* **Input records**:
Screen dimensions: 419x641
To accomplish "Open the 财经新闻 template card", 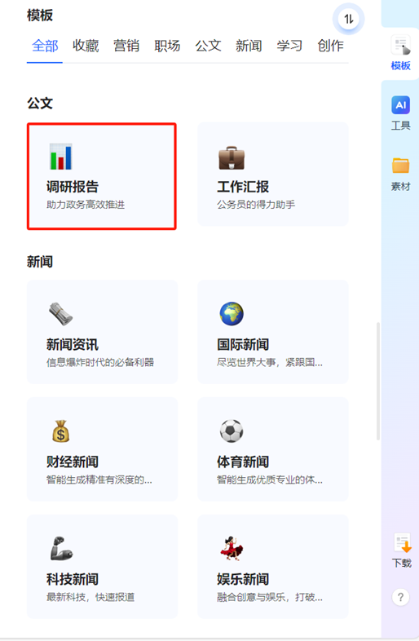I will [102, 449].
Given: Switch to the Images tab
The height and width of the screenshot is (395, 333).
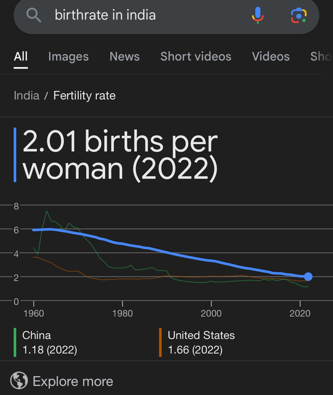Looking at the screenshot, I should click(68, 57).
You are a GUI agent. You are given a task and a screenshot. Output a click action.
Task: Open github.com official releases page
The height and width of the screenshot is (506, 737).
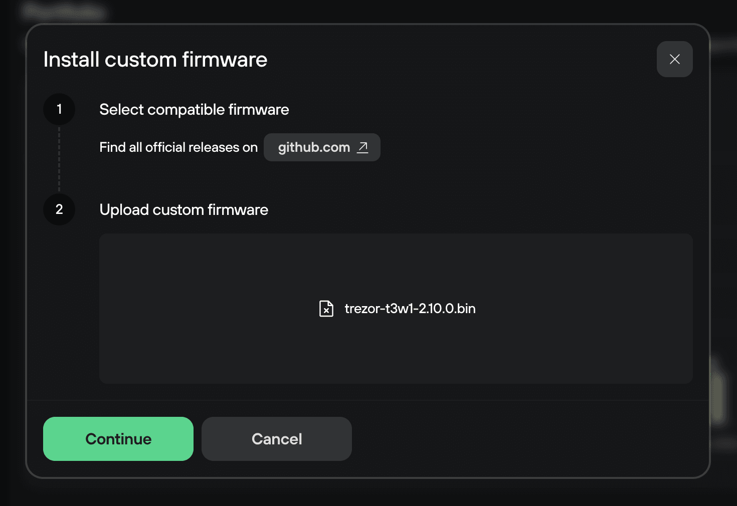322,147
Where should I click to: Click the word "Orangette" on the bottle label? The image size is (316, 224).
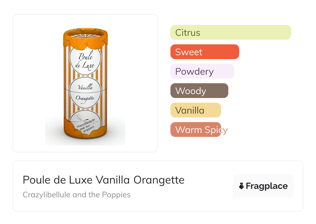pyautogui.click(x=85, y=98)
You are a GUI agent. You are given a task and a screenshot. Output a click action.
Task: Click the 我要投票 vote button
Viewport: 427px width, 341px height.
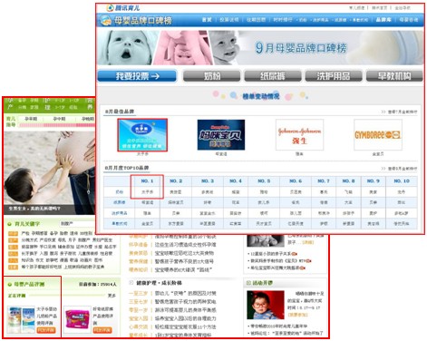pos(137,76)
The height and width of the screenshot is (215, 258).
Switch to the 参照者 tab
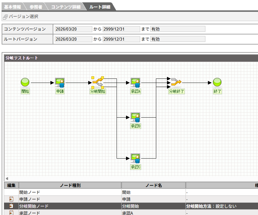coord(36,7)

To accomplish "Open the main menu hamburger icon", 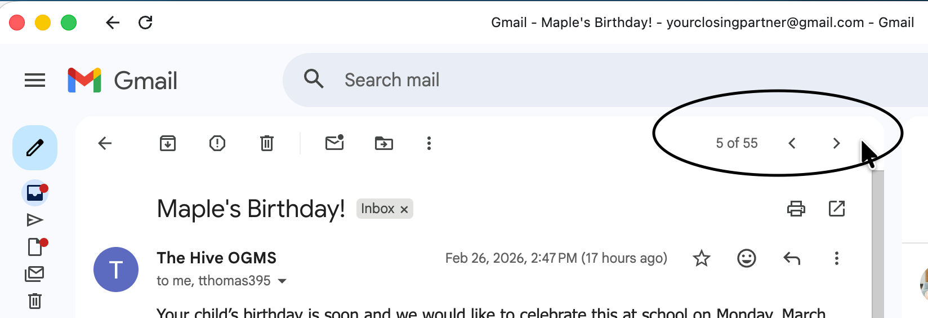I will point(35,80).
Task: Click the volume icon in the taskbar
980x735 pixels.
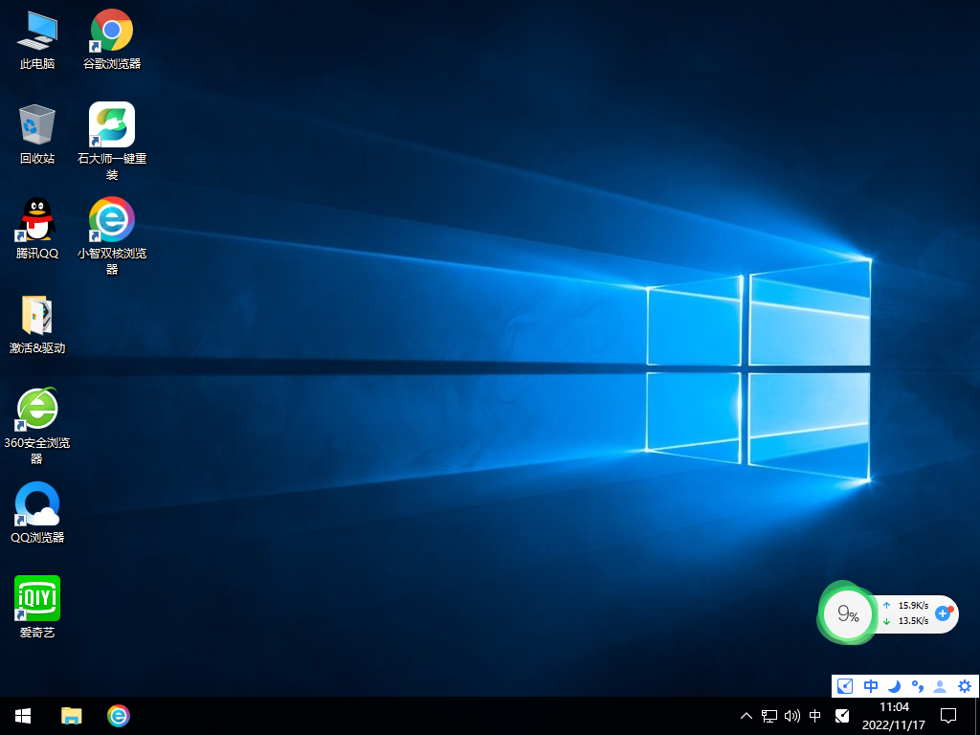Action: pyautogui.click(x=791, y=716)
==
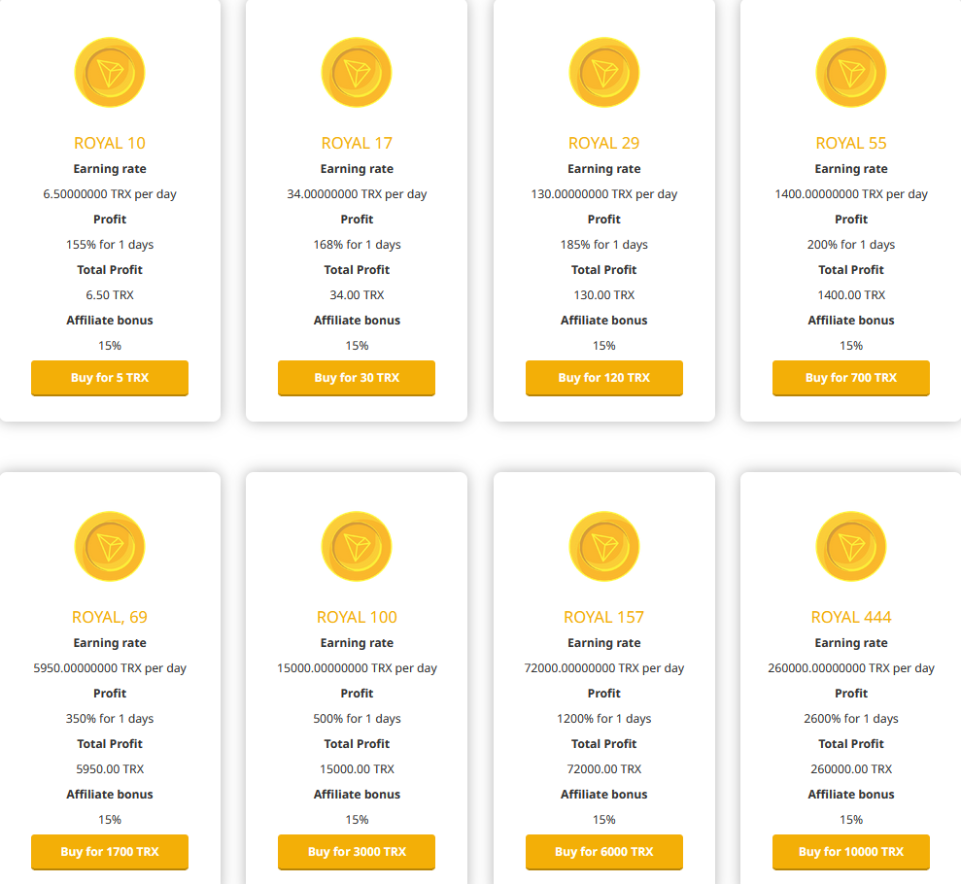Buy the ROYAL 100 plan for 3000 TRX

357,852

* **Task**:
In the data above, find the line containing "Where should I" and the line containing "Task: Click the 我要投票 vote button". Copy exactly the stretch from the first through the second, both included, leaving out any picture.

* **Reply**:
Where should I click to: Click the word "Orangette" on the bottle label? The image size is (316, 224).
pyautogui.click(x=85, y=98)
You are a GUI agent. You are given a task and a screenshot. Output a click action.
Task: Click the 我要投票 vote button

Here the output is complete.